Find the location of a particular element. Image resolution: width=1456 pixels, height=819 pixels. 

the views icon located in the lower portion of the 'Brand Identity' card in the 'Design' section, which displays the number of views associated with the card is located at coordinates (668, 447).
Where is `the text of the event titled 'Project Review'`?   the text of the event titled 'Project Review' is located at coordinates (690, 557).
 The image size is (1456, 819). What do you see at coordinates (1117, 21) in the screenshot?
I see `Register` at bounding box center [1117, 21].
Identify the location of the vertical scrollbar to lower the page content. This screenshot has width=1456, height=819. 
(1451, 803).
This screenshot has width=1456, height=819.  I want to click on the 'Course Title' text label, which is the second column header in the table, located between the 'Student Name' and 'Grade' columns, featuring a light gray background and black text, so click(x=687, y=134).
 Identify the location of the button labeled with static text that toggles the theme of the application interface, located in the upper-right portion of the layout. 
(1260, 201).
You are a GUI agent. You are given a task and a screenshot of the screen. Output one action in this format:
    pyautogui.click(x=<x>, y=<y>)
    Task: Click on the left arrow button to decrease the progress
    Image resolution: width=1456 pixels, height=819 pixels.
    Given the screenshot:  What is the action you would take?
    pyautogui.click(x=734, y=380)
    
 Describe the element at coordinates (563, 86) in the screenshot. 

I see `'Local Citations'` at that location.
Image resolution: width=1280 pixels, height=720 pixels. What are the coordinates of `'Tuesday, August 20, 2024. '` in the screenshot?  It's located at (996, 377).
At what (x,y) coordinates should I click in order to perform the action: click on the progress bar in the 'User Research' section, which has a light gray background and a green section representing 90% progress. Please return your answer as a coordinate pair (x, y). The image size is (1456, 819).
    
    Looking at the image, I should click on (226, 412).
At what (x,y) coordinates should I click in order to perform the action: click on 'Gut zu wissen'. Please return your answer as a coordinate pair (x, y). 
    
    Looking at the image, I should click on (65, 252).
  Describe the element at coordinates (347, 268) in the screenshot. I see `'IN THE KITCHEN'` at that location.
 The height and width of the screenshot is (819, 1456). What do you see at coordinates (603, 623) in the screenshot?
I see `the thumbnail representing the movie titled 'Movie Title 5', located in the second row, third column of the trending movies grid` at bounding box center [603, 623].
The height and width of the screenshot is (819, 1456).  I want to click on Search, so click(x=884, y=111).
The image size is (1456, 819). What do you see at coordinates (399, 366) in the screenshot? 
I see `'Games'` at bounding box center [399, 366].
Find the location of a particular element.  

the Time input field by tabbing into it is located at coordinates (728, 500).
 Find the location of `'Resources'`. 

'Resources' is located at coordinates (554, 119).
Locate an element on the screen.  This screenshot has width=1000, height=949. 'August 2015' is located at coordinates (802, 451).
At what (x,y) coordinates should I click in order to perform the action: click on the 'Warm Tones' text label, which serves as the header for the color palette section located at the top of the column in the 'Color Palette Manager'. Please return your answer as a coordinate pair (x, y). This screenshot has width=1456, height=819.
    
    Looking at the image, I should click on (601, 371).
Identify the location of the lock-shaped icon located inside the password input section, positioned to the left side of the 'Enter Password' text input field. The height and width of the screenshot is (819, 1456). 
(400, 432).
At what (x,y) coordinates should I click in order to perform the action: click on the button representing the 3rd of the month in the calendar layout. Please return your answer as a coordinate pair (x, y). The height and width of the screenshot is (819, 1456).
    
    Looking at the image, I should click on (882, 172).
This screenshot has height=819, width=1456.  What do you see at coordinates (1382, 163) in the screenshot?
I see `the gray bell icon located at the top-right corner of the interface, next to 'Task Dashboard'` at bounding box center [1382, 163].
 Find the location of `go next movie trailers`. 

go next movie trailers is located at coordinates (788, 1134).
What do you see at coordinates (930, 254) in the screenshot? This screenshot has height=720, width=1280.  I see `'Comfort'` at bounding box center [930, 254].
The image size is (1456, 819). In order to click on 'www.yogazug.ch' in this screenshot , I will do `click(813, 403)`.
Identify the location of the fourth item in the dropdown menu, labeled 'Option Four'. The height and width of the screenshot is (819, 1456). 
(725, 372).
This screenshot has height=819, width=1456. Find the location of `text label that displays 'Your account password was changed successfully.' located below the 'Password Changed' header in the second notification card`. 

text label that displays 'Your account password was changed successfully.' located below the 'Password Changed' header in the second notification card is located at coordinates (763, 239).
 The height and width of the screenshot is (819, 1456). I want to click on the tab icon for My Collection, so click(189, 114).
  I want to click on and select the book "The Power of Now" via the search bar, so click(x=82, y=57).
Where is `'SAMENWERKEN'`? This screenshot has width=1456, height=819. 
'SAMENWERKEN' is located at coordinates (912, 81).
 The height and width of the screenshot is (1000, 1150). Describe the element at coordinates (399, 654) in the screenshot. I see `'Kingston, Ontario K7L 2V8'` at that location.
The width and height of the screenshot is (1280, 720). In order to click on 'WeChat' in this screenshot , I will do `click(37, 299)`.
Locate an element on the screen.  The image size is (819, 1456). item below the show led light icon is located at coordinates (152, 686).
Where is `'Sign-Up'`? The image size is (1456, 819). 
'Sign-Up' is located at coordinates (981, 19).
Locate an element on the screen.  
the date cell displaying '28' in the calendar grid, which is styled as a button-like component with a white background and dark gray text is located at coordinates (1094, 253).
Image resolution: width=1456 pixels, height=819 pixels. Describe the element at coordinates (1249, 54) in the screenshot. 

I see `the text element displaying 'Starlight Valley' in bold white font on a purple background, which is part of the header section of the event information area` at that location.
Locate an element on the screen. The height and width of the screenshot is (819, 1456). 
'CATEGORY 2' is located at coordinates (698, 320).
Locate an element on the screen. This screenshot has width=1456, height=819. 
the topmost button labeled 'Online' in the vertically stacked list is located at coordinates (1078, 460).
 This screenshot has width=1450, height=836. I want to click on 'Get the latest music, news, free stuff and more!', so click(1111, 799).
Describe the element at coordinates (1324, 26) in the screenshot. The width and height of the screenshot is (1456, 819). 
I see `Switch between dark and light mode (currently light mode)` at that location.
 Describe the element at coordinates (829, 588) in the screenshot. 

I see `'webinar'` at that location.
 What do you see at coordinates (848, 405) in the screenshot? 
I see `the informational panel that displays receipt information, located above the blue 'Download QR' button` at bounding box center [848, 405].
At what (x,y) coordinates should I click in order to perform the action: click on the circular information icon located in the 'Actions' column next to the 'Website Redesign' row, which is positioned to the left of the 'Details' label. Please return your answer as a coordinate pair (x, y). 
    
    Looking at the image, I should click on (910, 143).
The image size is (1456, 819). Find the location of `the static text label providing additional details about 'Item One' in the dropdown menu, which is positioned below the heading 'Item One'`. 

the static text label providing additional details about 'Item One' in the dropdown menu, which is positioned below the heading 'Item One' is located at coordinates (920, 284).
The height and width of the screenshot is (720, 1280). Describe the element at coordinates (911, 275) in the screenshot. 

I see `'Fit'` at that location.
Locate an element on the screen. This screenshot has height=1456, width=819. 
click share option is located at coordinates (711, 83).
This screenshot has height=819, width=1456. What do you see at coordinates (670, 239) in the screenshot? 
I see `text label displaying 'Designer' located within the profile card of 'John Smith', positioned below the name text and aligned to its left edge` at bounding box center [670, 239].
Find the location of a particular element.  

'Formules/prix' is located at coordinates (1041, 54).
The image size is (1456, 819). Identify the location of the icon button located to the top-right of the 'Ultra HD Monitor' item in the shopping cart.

- [What is being asked] Reproduce every one of the records above word for word, with nothing changed, added, or left out.

- [Full response]
Find the location of a particular element. Image resolution: width=1456 pixels, height=819 pixels. 

the views icon located in the lower portion of the 'Brand Identity' card in the 'Design' section, which displays the number of views associated with the card is located at coordinates (668, 447).
Where is `the text of the event titled 'Project Review'`?   the text of the event titled 'Project Review' is located at coordinates (690, 557).
 The image size is (1456, 819). What do you see at coordinates (1117, 21) in the screenshot?
I see `Register` at bounding box center [1117, 21].
Identify the location of the vertical scrollbar to lower the page content. This screenshot has width=1456, height=819. 
(1451, 803).
This screenshot has width=1456, height=819.  I want to click on the 'Course Title' text label, which is the second column header in the table, located between the 'Student Name' and 'Grade' columns, featuring a light gray background and black text, so click(x=687, y=134).
 Identify the location of the button labeled with static text that toggles the theme of the application interface, located in the upper-right portion of the layout. 
(1260, 201).
You are a GUI agent. You are given a task and a screenshot of the screen. Output one action in this format:
    pyautogui.click(x=<x>, y=<y>)
    Task: Click on the left arrow button to decrease the progress
    Image resolution: width=1456 pixels, height=819 pixels.
    Given the screenshot:  What is the action you would take?
    pyautogui.click(x=734, y=380)
    
 Describe the element at coordinates (563, 86) in the screenshot. 

I see `'Local Citations'` at that location.
Image resolution: width=1280 pixels, height=720 pixels. What are the coordinates of `'Tuesday, August 20, 2024. '` in the screenshot?  It's located at (996, 377).
At what (x,y) coordinates should I click in order to perform the action: click on the progress bar in the 'User Research' section, which has a light gray background and a green section representing 90% progress. Please return your answer as a coordinate pair (x, y). The image size is (1456, 819).
    
    Looking at the image, I should click on (226, 412).
At what (x,y) coordinates should I click in order to perform the action: click on 'Gut zu wissen'. Please return your answer as a coordinate pair (x, y). 
    
    Looking at the image, I should click on (65, 252).
  Describe the element at coordinates (347, 268) in the screenshot. I see `'IN THE KITCHEN'` at that location.
 The height and width of the screenshot is (819, 1456). What do you see at coordinates (603, 623) in the screenshot?
I see `the thumbnail representing the movie titled 'Movie Title 5', located in the second row, third column of the trending movies grid` at bounding box center [603, 623].
The height and width of the screenshot is (819, 1456).  I want to click on Search, so click(x=884, y=111).
The image size is (1456, 819). What do you see at coordinates (399, 366) in the screenshot? 
I see `'Games'` at bounding box center [399, 366].
Find the location of a particular element.  

the Time input field by tabbing into it is located at coordinates (728, 500).
 Find the location of `'Resources'`. 

'Resources' is located at coordinates (554, 119).
Locate an element on the screen.  This screenshot has width=1000, height=949. 'August 2015' is located at coordinates (802, 451).
At what (x,y) coordinates should I click in order to perform the action: click on the 'Warm Tones' text label, which serves as the header for the color palette section located at the top of the column in the 'Color Palette Manager'. Please return your answer as a coordinate pair (x, y). This screenshot has width=1456, height=819.
    
    Looking at the image, I should click on (601, 371).
Identify the location of the lock-shaped icon located inside the password input section, positioned to the left side of the 'Enter Password' text input field. The height and width of the screenshot is (819, 1456). 
(400, 432).
At what (x,y) coordinates should I click in order to perform the action: click on the button representing the 3rd of the month in the calendar layout. Please return your answer as a coordinate pair (x, y). The height and width of the screenshot is (819, 1456).
    
    Looking at the image, I should click on (882, 172).
This screenshot has height=819, width=1456.  What do you see at coordinates (1382, 163) in the screenshot?
I see `the gray bell icon located at the top-right corner of the interface, next to 'Task Dashboard'` at bounding box center [1382, 163].
 Find the location of `go next movie trailers`. 

go next movie trailers is located at coordinates (788, 1134).
What do you see at coordinates (930, 254) in the screenshot? This screenshot has height=720, width=1280.  I see `'Comfort'` at bounding box center [930, 254].
The image size is (1456, 819). In order to click on 'www.yogazug.ch' in this screenshot , I will do `click(813, 403)`.
Identify the location of the fourth item in the dropdown menu, labeled 'Option Four'. The height and width of the screenshot is (819, 1456). 
(725, 372).
This screenshot has height=819, width=1456. Find the location of `text label that displays 'Your account password was changed successfully.' located below the 'Password Changed' header in the second notification card`. 

text label that displays 'Your account password was changed successfully.' located below the 'Password Changed' header in the second notification card is located at coordinates (763, 239).
 The height and width of the screenshot is (819, 1456). I want to click on the tab icon for My Collection, so click(189, 114).
  I want to click on and select the book "The Power of Now" via the search bar, so click(x=82, y=57).
Where is `'SAMENWERKEN'`? This screenshot has width=1456, height=819. 
'SAMENWERKEN' is located at coordinates (912, 81).
 The height and width of the screenshot is (1000, 1150). Describe the element at coordinates (399, 654) in the screenshot. I see `'Kingston, Ontario K7L 2V8'` at that location.
The width and height of the screenshot is (1280, 720). In order to click on 'WeChat' in this screenshot , I will do `click(37, 299)`.
Locate an element on the screen.  The image size is (819, 1456). item below the show led light icon is located at coordinates (152, 686).
Where is `'Sign-Up'`? The image size is (1456, 819). 
'Sign-Up' is located at coordinates (981, 19).
Locate an element on the screen.  
the date cell displaying '28' in the calendar grid, which is styled as a button-like component with a white background and dark gray text is located at coordinates (1094, 253).
Image resolution: width=1456 pixels, height=819 pixels. Describe the element at coordinates (1249, 54) in the screenshot. 

I see `the text element displaying 'Starlight Valley' in bold white font on a purple background, which is part of the header section of the event information area` at that location.
Locate an element on the screen. The height and width of the screenshot is (819, 1456). 
'CATEGORY 2' is located at coordinates (698, 320).
Locate an element on the screen. This screenshot has width=1456, height=819. 
the topmost button labeled 'Online' in the vertically stacked list is located at coordinates (1078, 460).
 This screenshot has width=1450, height=836. I want to click on 'Get the latest music, news, free stuff and more!', so click(1111, 799).
Describe the element at coordinates (1324, 26) in the screenshot. The width and height of the screenshot is (1456, 819). 
I see `Switch between dark and light mode (currently light mode)` at that location.
 Describe the element at coordinates (829, 588) in the screenshot. 

I see `'webinar'` at that location.
 What do you see at coordinates (848, 405) in the screenshot? 
I see `the informational panel that displays receipt information, located above the blue 'Download QR' button` at bounding box center [848, 405].
At what (x,y) coordinates should I click in order to perform the action: click on the circular information icon located in the 'Actions' column next to the 'Website Redesign' row, which is positioned to the left of the 'Details' label. Please return your answer as a coordinate pair (x, y). 
    
    Looking at the image, I should click on (910, 143).
The image size is (1456, 819). Find the location of `the static text label providing additional details about 'Item One' in the dropdown menu, which is positioned below the heading 'Item One'`. 

the static text label providing additional details about 'Item One' in the dropdown menu, which is positioned below the heading 'Item One' is located at coordinates (920, 284).
The height and width of the screenshot is (720, 1280). Describe the element at coordinates (911, 275) in the screenshot. 

I see `'Fit'` at that location.
Locate an element on the screen. This screenshot has height=1456, width=819. 
click share option is located at coordinates (711, 83).
This screenshot has height=819, width=1456. What do you see at coordinates (670, 239) in the screenshot? 
I see `text label displaying 'Designer' located within the profile card of 'John Smith', positioned below the name text and aligned to its left edge` at bounding box center [670, 239].
Find the location of a particular element.  

'Formules/prix' is located at coordinates (1041, 54).
The image size is (1456, 819). Identify the location of the icon button located to the top-right of the 'Ultra HD Monitor' item in the shopping cart.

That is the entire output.